Nonprofit asks agencies to review funding disclosures in COVID-19 patent filings

Nonprofit asks agencies to review funding disclosures in COVID-19 patent filings

September 7, 2020

The Biomedical Advanced Research and Development Authority (BARDA) should investigate whether Moderna Therapeutics was upfront about government funding in its patent applications related to its work on the Zika vaccine and its closely watched COVID-19 vaccine candidate, a nonprofit has urged the agency.


Knowledge Ecology International (KEI) asked BARDA's acting director Gary L. Disbrow in a September 2 letter to probe the Massachusetts-based company's failure to tell the U.S. Patent and Trademark Office (USPTO) that the U.S. Department of Health and Human Services agency was bankrolling its inventions.


The biotechnology company should admit its funding sources or hand over the patents to the government under the Bayh-Dole Act, the nonprofit said.

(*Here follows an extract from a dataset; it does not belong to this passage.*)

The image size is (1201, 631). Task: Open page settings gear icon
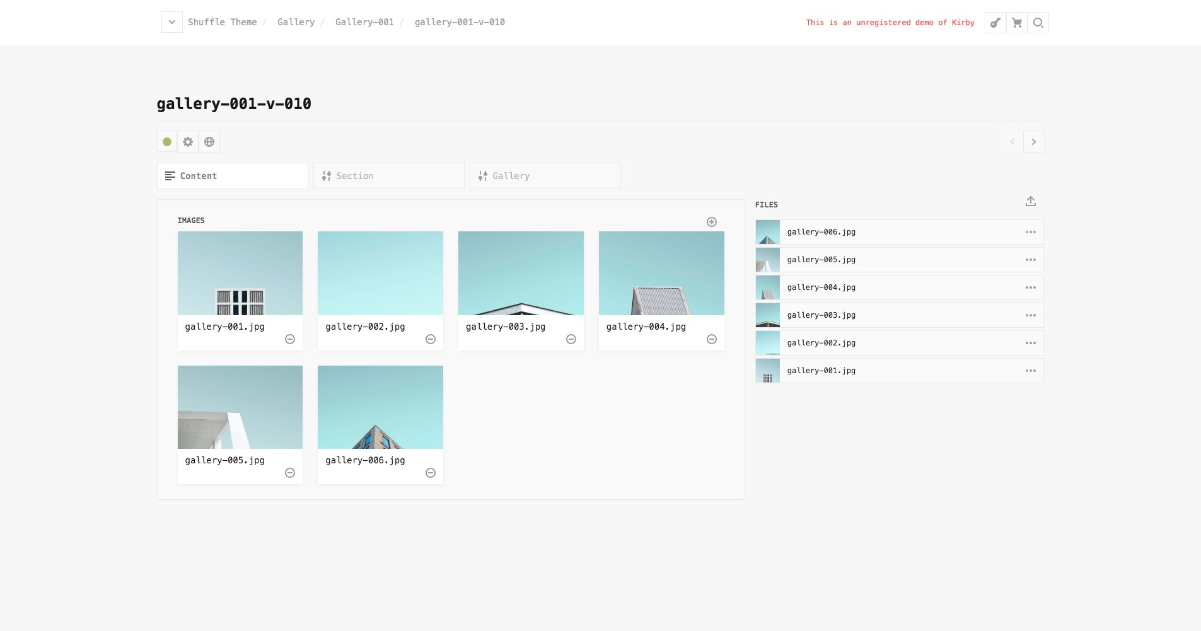188,142
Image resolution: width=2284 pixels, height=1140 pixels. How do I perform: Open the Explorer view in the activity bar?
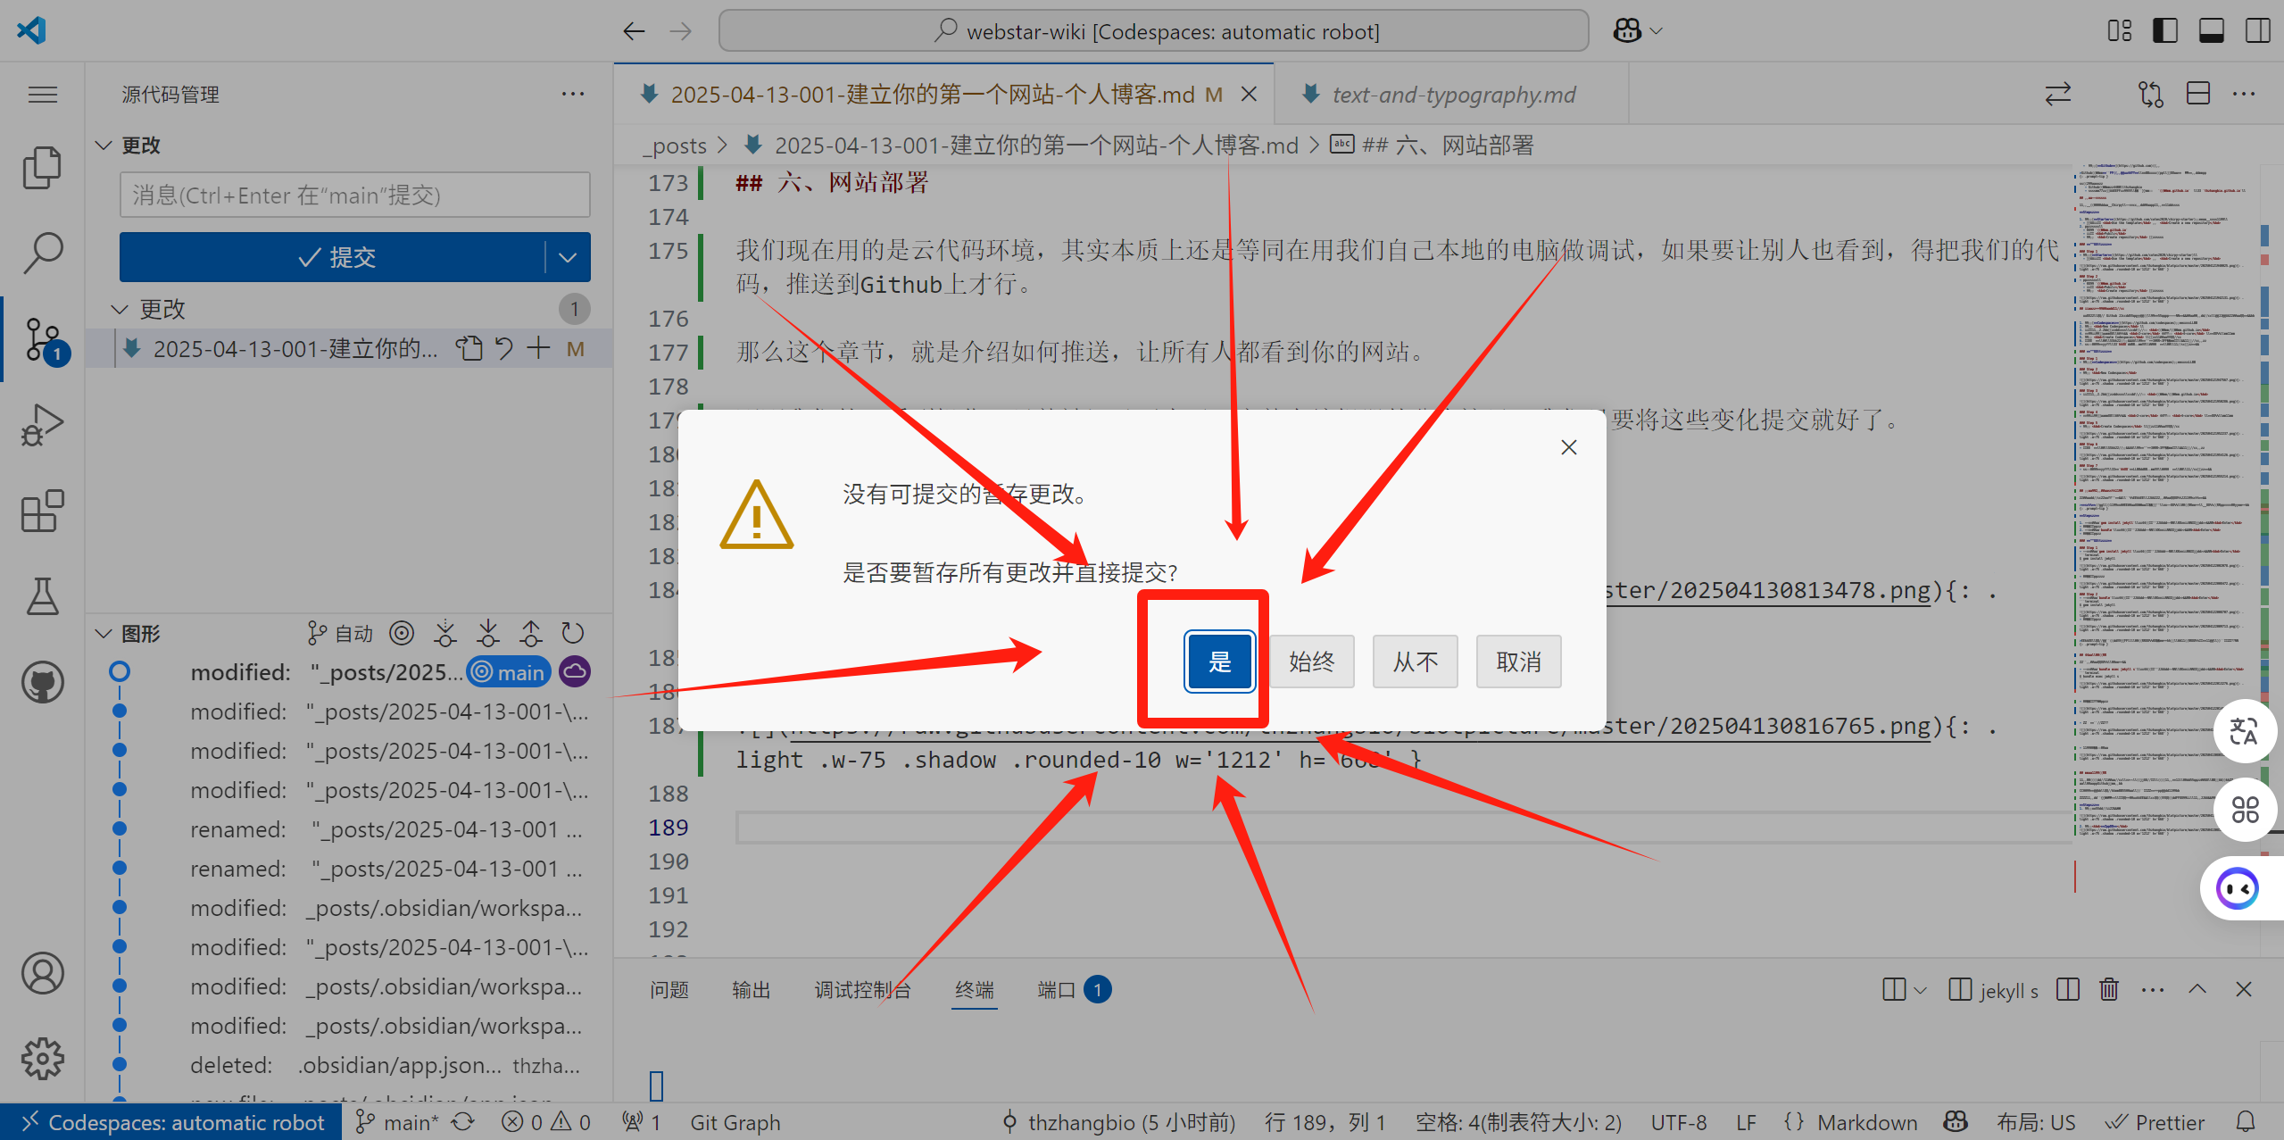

"If Moderna has failed to disclose BARDA funding, we expect Moderna to at a minimum publish corrections to the patents with the USPTO," KEI director James Love wrote in the letter. "However, KEI believes that BARDA needs to send a signal to the companies it funds that failures to disclose have consequences, by exercising its legal remedies and taking title to the patents."


The BARDA letter comes just days after the Defense Advanced Research Projects Agency (DARPA) said it's investigating whether Moderna properly disclosed its funding sources for various patent applications. That announcement followed KEI's request last week that DARPA investigate whether Moderna reported funds it received to develop mRNA vaccines for viral infections, including its potential COVID-19 vaccine.


In that letter, KEI asked the U.S. Department of Defense (DoD) to demand ownership of the patents under the Bayh-Dole Act because most of the DARPA funds resulted in patented inventions for which the government funding was never disclosed, as required under the 1980 law. The law requires companies to disclose when government-funded research played a role in a patented invention, and any violation could lead to the government taking over the patent's rights.


Love said KEI was just getting started with the DARPA investigation and that a probe by BARDA would involve bigger sums of money that are more relevant to the work on Zika and the potential COVID-19 vaccine.


"BARDA has given Moderna about 100 times as much money as DARPA," Love said in an email. "I'm sure that Moderna will file new patents based upon its work this year on BARDA grants. BARDA should be making sure the nondisclosure practices are ended, and they should also be looking at the other companies they are funding."


Through an analysis of Moderna's U.S. Securities and Exchange Commission filings and more than 100 patent applications, KEI said there's evidence that the company proceeded with its Zika vaccine without disclosing its primary funding source. Not one of the patents assigned to Moderna or the patent applications it has filed disclose federal funding even though BARDA was among the first funders to support Moderna's mRNA research, the BARDA letter said.


"It seems unlikely that none of these patent applications benefited from BARDA funding, and there are undoubtedly more relevant USPTO patent applications that have yet to be published, as well as USPTO provisional applications that are not published," Love said.


Representatives for Moderna, DOD and BARDA did not immediately respond to requests for comment.